## What you need to do
Transcribe every record verbatim; no pictures.

[Pixel coordinate grounding data]
------------------------------------------------------------

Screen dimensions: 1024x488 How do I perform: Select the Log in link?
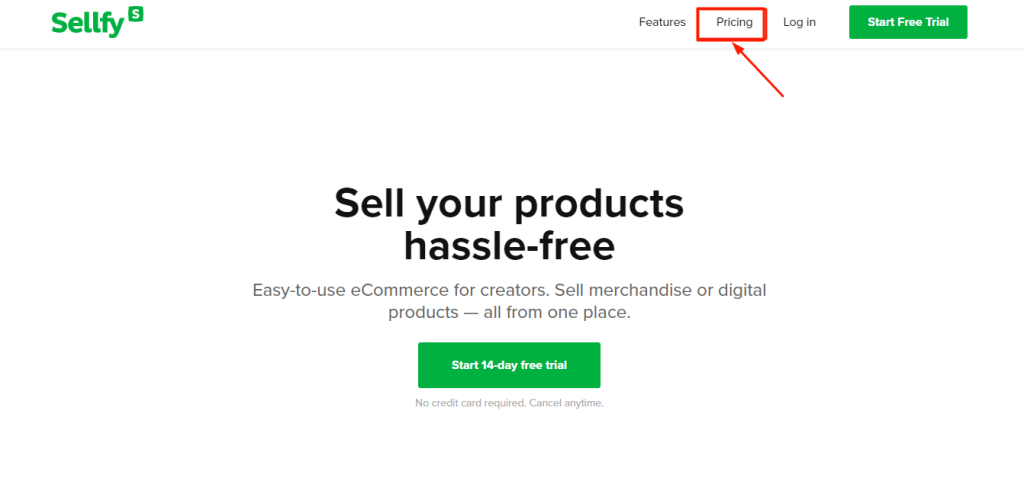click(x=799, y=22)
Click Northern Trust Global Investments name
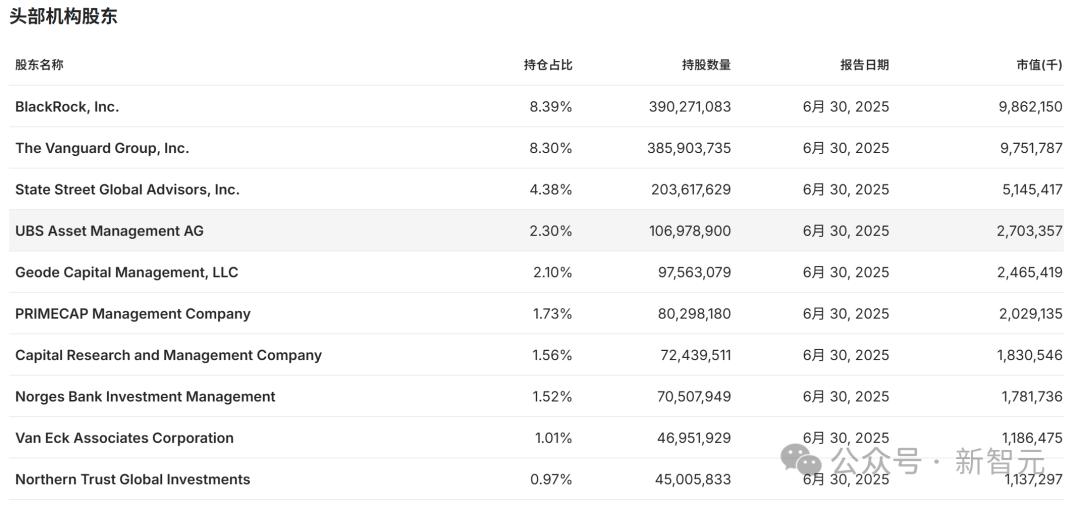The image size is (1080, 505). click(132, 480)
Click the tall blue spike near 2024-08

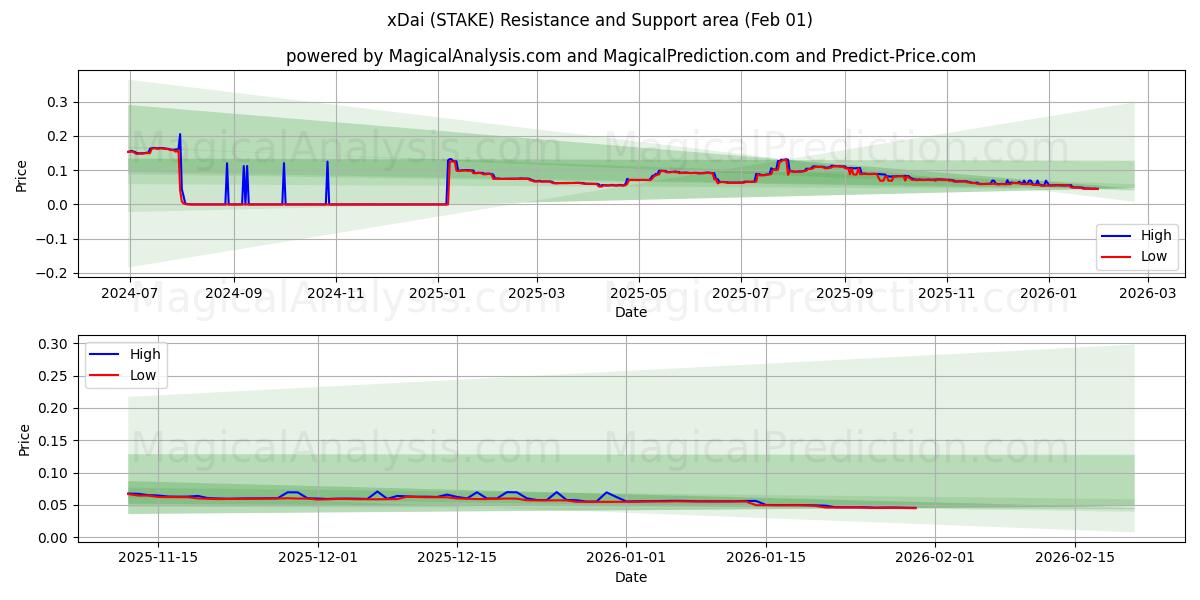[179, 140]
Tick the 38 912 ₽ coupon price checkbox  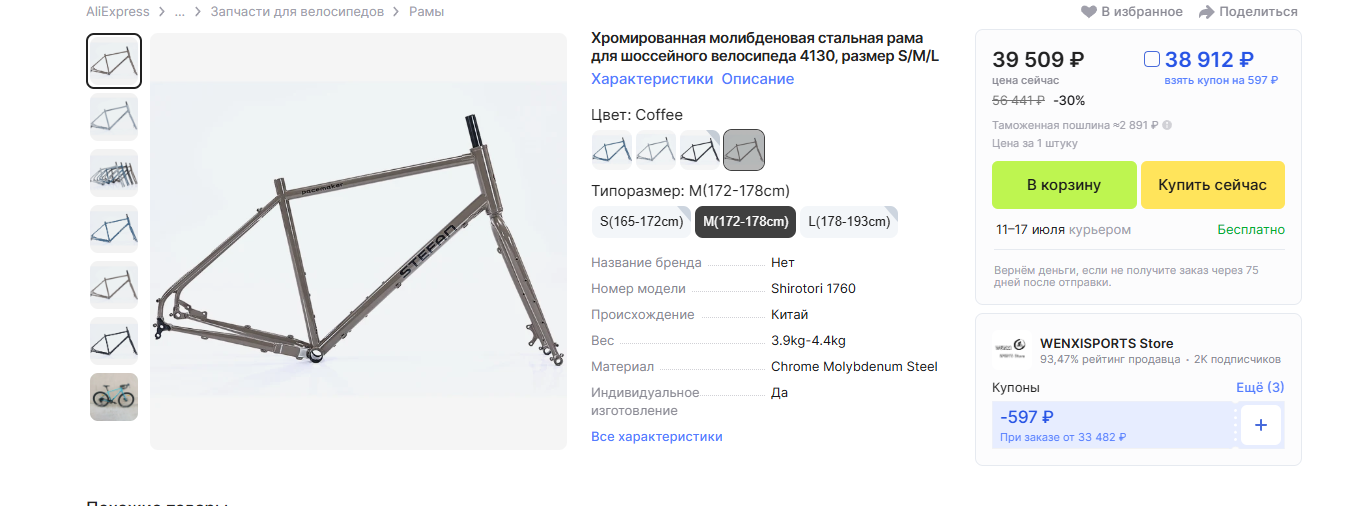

------------------------------------------------------------

## Result of the task
Screen dimensions: 1024x488 How do I perform: Select the Log in link?
click(x=799, y=22)
Click Northern Trust Global Investments name
The image size is (1080, 505). click(132, 480)
Click the tall blue spike near 2024-08

[179, 140]
Tick the 38 912 ₽ coupon price checkbox  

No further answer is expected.